Rosenberg J, Pedersen U, Erichsen C J, Vibits H, Moesgaard F, Kehlet H

机构信息

Department of Surgical Gastroenterology, Hvidovre University Hospital, Denmark.

出版信息

J Surg Res. 1994 Jan;56(1):72-6. doi: 10.1006/jsre.1994.1012.

Abstract

The effect of oxygen therapy (37% by face mask) and epidural local anesthetic blockade (9 ml 0.5% bupivacaine at Th9-11 level) on wound oxygenation was evaluated in eight otherwise healthy patients undergoing elective colorectal resection. The patients were monitored continuously for subcutaneous oxygen tension, arterial oxygen saturation, heart rate, and skin temperature on the day after operation, and arterial blood for gas analysis was drawn every 15 min during the study. A fluid challenge (10 ml saline/kg body wt) did not alter any of the measured values. The epidural blockade did not change any of the measured values.
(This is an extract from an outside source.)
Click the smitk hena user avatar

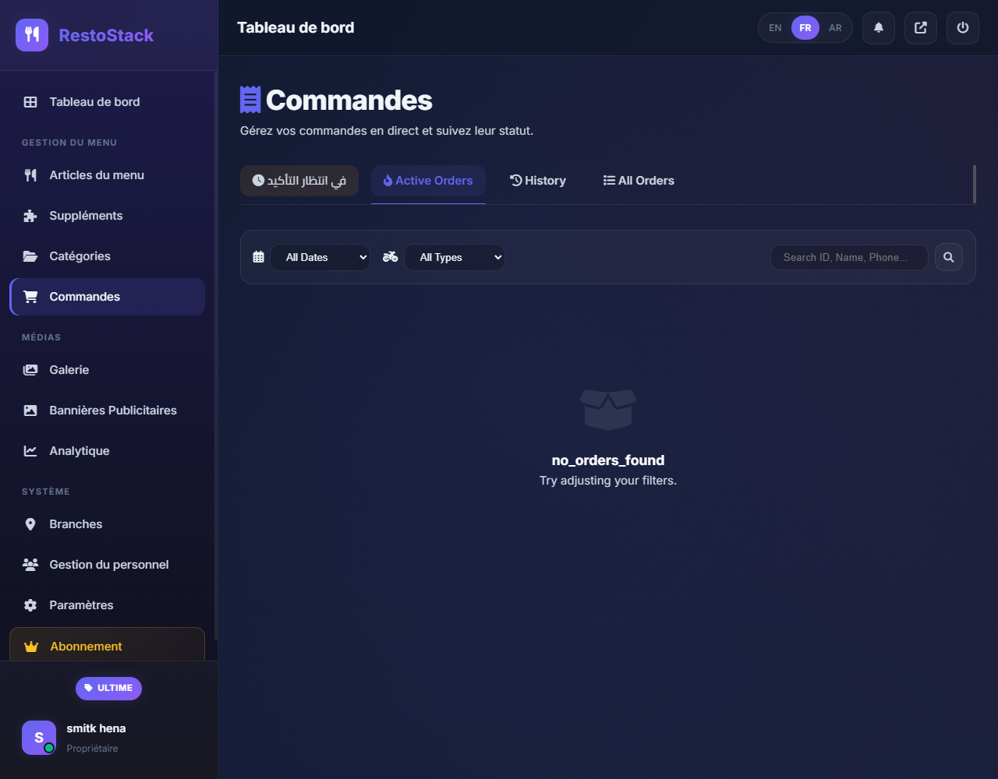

Oxygen therapy before epidural blockade increased median subcutaneous oxygen tension from 60 to 71 mmHg (P < 0.02) and, after epidural blockade, from 64 to 71 mmHg (P < 0.02) Time to reach steady state in subcutaneous oxygen tension with oxygen therapy was 30 (15-55) min without epidural blockade and 15 (10-20) min with blockade (P < 0.03). In conclusion, epidural local anesthetic blockade did not increase subcutaneous oxygen tension with or without oxygen therapy after elective uncomplicated major abdominal surgery.